Linguagem não é regra de gramática. Mais que isso, ela é capacidade inerente que o ser humano tem de expressar pensamentos e sentimentos. Apesar da importância da linguagem para o funcionamento das coisas estar escancarada em todo o lugar, para todo mundo ver, o jeito que ela se cultiva no indivíduo é menos óbvio.
Paulo Ribeiro é estudante da Énois, escola de jornalismo para jovens entre 16 e 21 anos das periferias de São Paulo, que trabalha com a turma o desenvolvimento das ideias, pensando no jornalismo e na cidadania. Três vezes por semana durante dez meses, no período da tarde, ele vai para o sobrado a algumas esquinas de distância da estação Armênia do metrô ter aulas envolvendo técnicas do jornalismo, gramáticas e discussões políticas e sociais. Paulo explica que “a ideia da ÉNois é trazer a autonomia de busca de informação para uma parcela da população que ainda não a tem”. Essa autonomia está relacionada com o domínio da linguagem, ou seja, o desenvolvimento da capacidade de se expressar para poder lançar opiniões e exercer a função de cidadão.
Para uma pessoa desenvolver suas próprias ideias é preciso educação e reconhecimento de seu espaço como sujeito no mundo: entende-se as engrenagens para questioná-las. Feito isso, atinge-se a liberdade a partir da autonomia. Paulo Freire, em seu livro “Pedagogia da autonomia”, diz que “minha presença no mundo não é a de quem a ele se adapta, mas a de quem se insere. É a posição de quem luta para não ser apenas objeto, mas sujeito também da história.” E completa que essa colocação de um indivíduo no mundo faz com que ele seja capaz de “valorar, intervir, de escolher, de decidir, de romper.” Na Énois, o curso é coordenado por uma jornalista e um psicólogo, esse último com a função de trazer a reflexão sobre o eu jornalista, o sujeito que está diante realidade com a intenção de reportá-la. Para Paulo, a presença do psicólogo é “um mistério, mas funciona”. A única sala de aula da escola, que comporta os dez alunos do curso, é informal, tem uma lousa que mistura anotações dos coordenadores e dos estudantes e a quantidade de puffs é a mesma que a de cadeiras. Em uma das paredes há cartazes com desenhos de mapas descrevendo aspectos subjetivos da periferia onde cada um mora, um exercício para um projeto prático que eles fazem, o Prato Firmeza, guia gastronômico das quebradas de São Paulo. Os rabiscos fazem o reconhecimento do espaço em que os estudantes vivem.
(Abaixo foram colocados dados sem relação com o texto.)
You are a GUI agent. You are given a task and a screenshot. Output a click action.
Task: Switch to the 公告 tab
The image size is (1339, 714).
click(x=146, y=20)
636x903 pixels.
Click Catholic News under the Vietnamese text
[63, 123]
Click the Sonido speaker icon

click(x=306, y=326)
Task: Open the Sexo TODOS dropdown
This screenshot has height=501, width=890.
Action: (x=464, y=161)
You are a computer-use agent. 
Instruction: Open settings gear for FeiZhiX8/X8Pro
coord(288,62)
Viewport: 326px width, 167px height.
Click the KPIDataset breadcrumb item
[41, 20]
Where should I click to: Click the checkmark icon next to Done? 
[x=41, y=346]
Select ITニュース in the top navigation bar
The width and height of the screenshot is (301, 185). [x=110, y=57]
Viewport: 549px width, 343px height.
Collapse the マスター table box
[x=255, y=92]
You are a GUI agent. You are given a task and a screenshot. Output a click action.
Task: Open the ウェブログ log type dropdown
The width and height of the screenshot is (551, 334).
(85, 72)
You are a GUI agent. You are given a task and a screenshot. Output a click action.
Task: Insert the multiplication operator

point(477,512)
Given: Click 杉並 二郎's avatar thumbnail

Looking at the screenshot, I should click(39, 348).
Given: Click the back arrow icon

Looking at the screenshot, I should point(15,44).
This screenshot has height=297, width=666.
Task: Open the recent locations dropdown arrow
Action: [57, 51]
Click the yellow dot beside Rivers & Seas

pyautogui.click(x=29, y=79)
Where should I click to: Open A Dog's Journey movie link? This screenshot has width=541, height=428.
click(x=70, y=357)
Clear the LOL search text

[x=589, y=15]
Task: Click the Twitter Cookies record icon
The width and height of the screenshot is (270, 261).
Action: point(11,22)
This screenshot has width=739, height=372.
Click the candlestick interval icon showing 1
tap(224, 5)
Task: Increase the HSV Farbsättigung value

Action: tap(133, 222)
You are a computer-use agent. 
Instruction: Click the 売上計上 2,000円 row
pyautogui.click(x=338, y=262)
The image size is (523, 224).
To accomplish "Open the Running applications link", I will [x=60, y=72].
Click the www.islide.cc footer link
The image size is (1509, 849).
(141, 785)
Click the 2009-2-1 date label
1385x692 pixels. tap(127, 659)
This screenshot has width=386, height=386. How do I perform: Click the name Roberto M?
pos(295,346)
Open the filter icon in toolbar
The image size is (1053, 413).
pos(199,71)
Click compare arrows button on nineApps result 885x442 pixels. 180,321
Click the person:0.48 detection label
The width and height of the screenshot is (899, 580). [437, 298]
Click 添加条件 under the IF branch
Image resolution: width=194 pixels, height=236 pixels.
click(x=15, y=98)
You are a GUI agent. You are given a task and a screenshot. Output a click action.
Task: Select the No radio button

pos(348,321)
Depois que o espaço é entendido, é possível questioná-lo e expressar opiniões sobre. Não é a toa que Marcos Bagno, linguista brasileiro, trata de preconceitos e normas cultas e ocultas da língua como um estudo sociológico, considerando as interações entre indivíduos e comunidades. A linguagem é subjetiva e determinante para alguém se sentir autônomo e apto a exercer a cidadania.